PROBLEM DESCRIPTION:
Duplicate the lines below exactly, everything from the line containing "Screen dimensions: 1667x812" down to the line containing "will [x=841, y=134].", with both of those lines included.

(Data entries)
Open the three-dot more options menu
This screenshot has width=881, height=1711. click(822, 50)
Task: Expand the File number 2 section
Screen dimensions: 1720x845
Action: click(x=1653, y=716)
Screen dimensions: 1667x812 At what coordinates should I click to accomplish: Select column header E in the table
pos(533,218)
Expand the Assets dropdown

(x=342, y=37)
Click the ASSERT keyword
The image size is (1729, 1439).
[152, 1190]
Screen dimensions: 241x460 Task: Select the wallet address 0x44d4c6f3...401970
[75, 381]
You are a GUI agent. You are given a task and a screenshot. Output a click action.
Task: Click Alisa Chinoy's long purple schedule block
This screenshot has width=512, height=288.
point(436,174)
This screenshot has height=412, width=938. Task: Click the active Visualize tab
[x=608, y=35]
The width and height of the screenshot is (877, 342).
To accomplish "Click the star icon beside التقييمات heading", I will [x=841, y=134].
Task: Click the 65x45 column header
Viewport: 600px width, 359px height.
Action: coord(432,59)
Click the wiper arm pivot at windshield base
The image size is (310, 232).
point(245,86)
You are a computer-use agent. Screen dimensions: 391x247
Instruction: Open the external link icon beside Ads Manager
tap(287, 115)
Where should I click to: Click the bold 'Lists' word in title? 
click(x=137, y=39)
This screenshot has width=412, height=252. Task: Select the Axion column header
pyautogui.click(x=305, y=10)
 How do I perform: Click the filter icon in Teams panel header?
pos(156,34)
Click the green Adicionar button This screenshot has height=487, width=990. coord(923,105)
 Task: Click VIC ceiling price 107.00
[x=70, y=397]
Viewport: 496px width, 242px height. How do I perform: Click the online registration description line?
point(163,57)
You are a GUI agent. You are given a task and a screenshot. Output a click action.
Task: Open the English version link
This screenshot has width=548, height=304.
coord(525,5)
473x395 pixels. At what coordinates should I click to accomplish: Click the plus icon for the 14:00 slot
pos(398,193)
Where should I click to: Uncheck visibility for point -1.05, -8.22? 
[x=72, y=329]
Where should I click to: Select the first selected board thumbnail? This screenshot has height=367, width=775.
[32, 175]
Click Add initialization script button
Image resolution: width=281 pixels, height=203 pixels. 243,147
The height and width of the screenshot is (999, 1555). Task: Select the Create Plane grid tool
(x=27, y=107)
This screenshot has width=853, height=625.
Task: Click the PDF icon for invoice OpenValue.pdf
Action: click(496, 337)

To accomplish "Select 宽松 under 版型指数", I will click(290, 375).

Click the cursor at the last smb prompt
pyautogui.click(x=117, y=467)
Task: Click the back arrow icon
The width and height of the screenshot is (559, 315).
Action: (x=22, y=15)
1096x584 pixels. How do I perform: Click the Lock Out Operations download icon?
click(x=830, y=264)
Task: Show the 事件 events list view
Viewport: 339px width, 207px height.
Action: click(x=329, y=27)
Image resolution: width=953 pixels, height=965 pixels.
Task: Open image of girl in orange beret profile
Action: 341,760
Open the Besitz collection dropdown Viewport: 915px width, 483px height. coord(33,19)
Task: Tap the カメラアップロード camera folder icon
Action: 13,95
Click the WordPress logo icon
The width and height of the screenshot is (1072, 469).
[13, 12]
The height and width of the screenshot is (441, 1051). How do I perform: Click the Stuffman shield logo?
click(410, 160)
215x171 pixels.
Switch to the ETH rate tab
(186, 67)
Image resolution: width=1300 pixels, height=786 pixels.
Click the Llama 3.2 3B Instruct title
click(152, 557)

FULL ANSWER:
Screen dimensions: 1667x812 At what coordinates should I click to accomplish: Select column header E in the table
pos(533,218)
Expand the Assets dropdown

(x=342, y=37)
Click the ASSERT keyword
The image size is (1729, 1439).
[152, 1190]
Screen dimensions: 241x460 Task: Select the wallet address 0x44d4c6f3...401970
[75, 381]
You are a GUI agent. You are given a task and a screenshot. Output a click action.
Task: Click Alisa Chinoy's long purple schedule block
This screenshot has width=512, height=288.
point(436,174)
This screenshot has height=412, width=938. Task: Click the active Visualize tab
[x=608, y=35]
The width and height of the screenshot is (877, 342).
To accomplish "Click the star icon beside التقييمات heading", I will [x=841, y=134].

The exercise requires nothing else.